De ahí el mérito de This is America, el video de Childish Gambino, proyecto de hip-hop de Donald Glover, el comediante, actor, guionista, músico y director afroamericano de 35 años de edad. Dirigido por Hiro Murai, This is America obtuvo más de 32 millones de visitas a menos de dos días de su estreno el pasado cinco de mayo, fecha en la que Glover también fungió como anfitrión de Saturday Night Live. La pieza alcanzó eventualmente el número uno de la lista de Billboard y obtuvo alabanzas de casi todos los sectores de la industria del entretenimiento, incluidos los disociados del hip-hop. “No puedo recordar la última vez que vi un video completo, ya no digamos ver uno cinco veces seguidas, como sucedió con este increíble trabajo”, comentó Trent Reznor, líder de Nine Inch Nails y uno de los últimos dioses blancos del rock, en su cuenta de Twitter. El hype estaba plenamente justificado. Planteado como una alegoría de la violencia y el racismo estadounidenses, This is America es un desfile ágil y tétrico de múltiples representaciones y conflictos de la cultura negra a lo largo de la historia: los vodeviles blackface del siglo XIX que dieron origen al personaje denigrante de Jim Crow, la matanza de Charleston de 2015 en la que un tirador blanco asesinó a nueve personas en una iglesia, los múltiples escándalos de brutalidad policiaca registrados en los últimos meses (como el de Stephon Clark, un joven baleado por las autoridades bajo el argumento de que confundieron su teléfono móvil con una pistola y que es mencionado de manera directa en la canción), la fascinación voyerista por la violencia y un largo etcétera que incluye guiños a Richard Pryor, danzas africanas y el tío Ruckus, el viejo negro que desprecia su propia raza en The Boondocks, el programa animado transmitido en la barra nocturna de Cartoon Network.
En el centro de todo se encuentra Glover, quien salta de viñeta en viñeta mientras recorre el universo cerrado de una bodega que alberga el descontento de la nación estadounidense. El efecto acumulativo se desborda en un paroxismo gregario que remite a la casa caótica de Mother!, de Darren Aronofsky, cinta reconocida por Murai como una influencia en la concepción del video. A diferencia de Aronofsky, sin embargo, Glover y Murai nunca carecen de gravedad; pese a todo su juego simbólico, el trabajo es un concentrado de inmediatez y contundencia: uno de los escasos momentos galvanizadores de 2018.

* LISTA DE TAREAS
1 > Traduce al inglés esta oración del fragmento sobre el video This is America: "La pieza alcanzó eventualmente el número uno de la lista de Billboard y obtuvo alabanzas de casi todos los sectores de la industria del entretenimiento, incluidos los disociados del hip-hop."
2 > Transcribe del fragmento sobre el video This is America el pasaje que va de "En el centro" a "galvanizadores de 2018.".

* DATOS PROPORCIONADOS
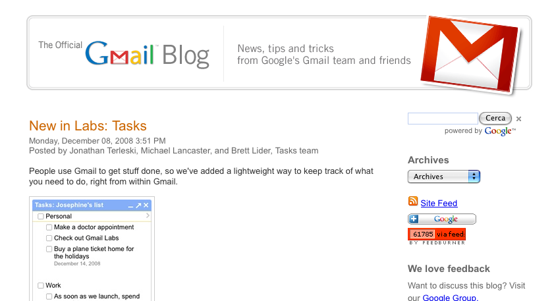Click the Cerca search button

[x=495, y=118]
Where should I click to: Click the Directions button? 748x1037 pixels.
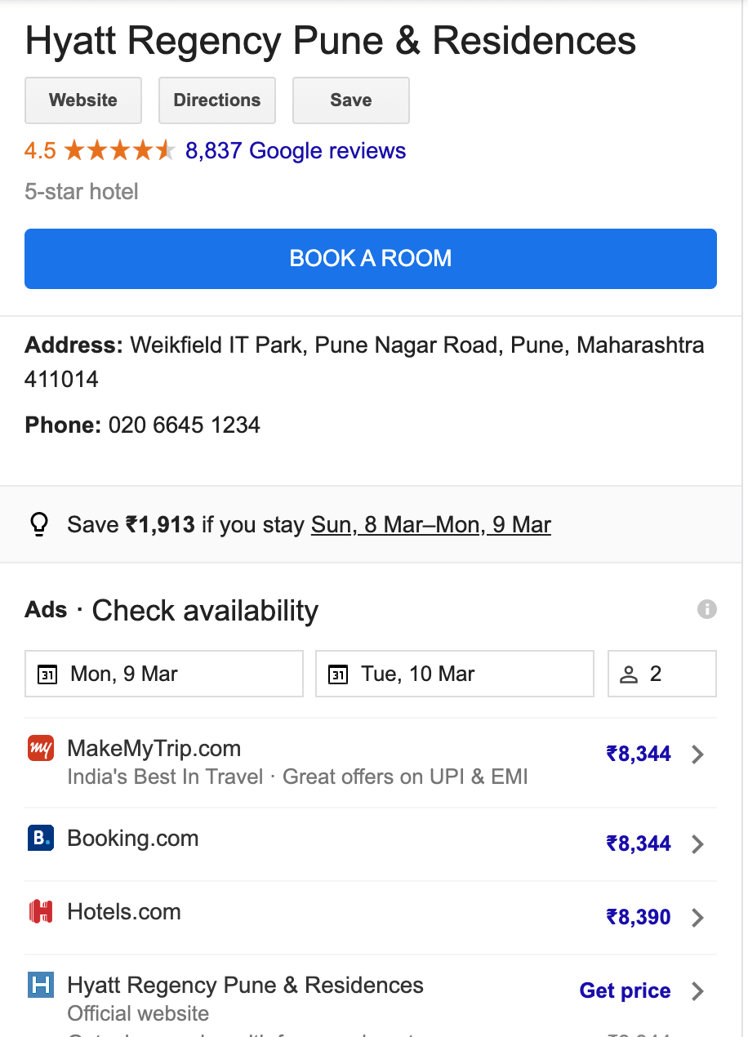click(x=217, y=100)
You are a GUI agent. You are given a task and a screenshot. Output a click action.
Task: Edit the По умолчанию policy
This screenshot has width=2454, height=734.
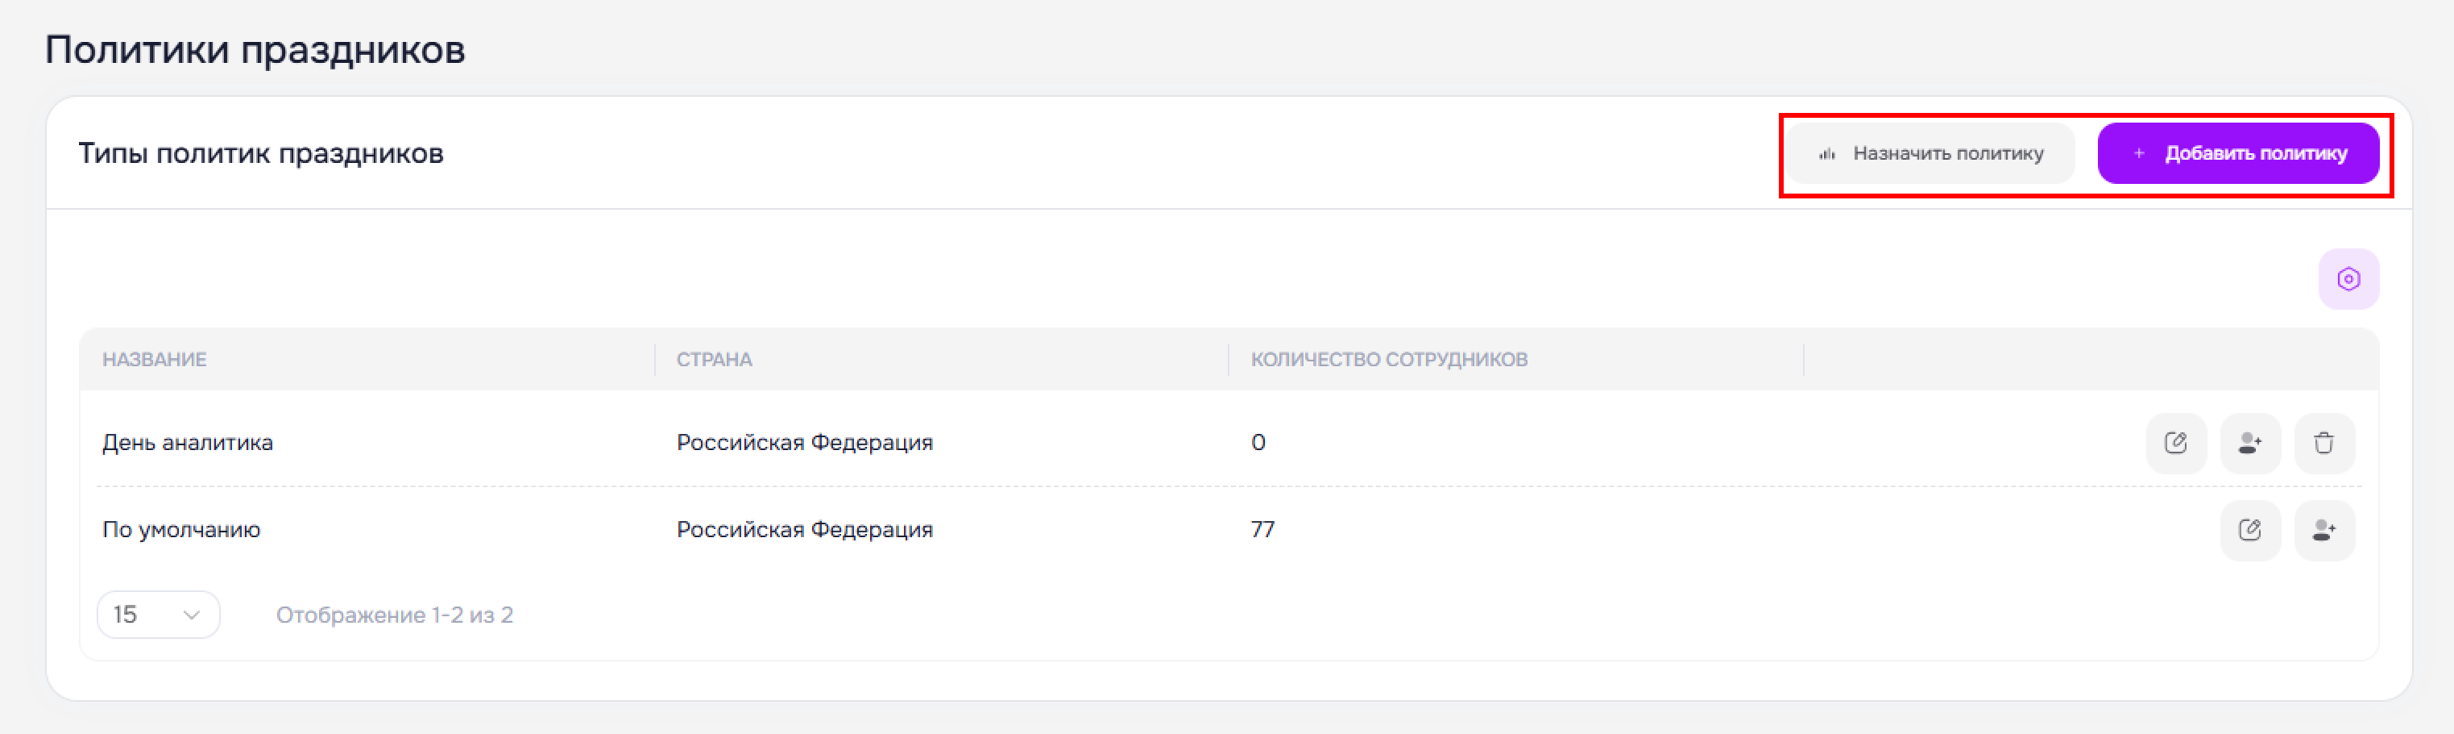(x=2250, y=530)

* SOLUCIONES EN ORDEN
1 > The piece eventually reached number one on the Billboard chart and won praise from almost every sector of the entertainment industry, including those unconnected to hip-hop.

2 >
En el centro de todo se encuentra Glover, quien salta de viñeta en viñeta mientras recorre el universo cerrado de una bodega que alberga el descontento de la nación estadounidense. El efecto acumulativo se desborda en un paroxismo gregario que remite a la casa caótica de Mother!, de Darren Aronofsky, cinta reconocida por Murai como una influencia en la concepción del video. A diferencia de Aronofsky, sin embargo, Glover y Murai nunca carecen de gravedad; pese a todo su juego simbólico, el trabajo es un concentrado de inmediatez y contundencia: uno de los escasos momentos galvanizadores de 2018.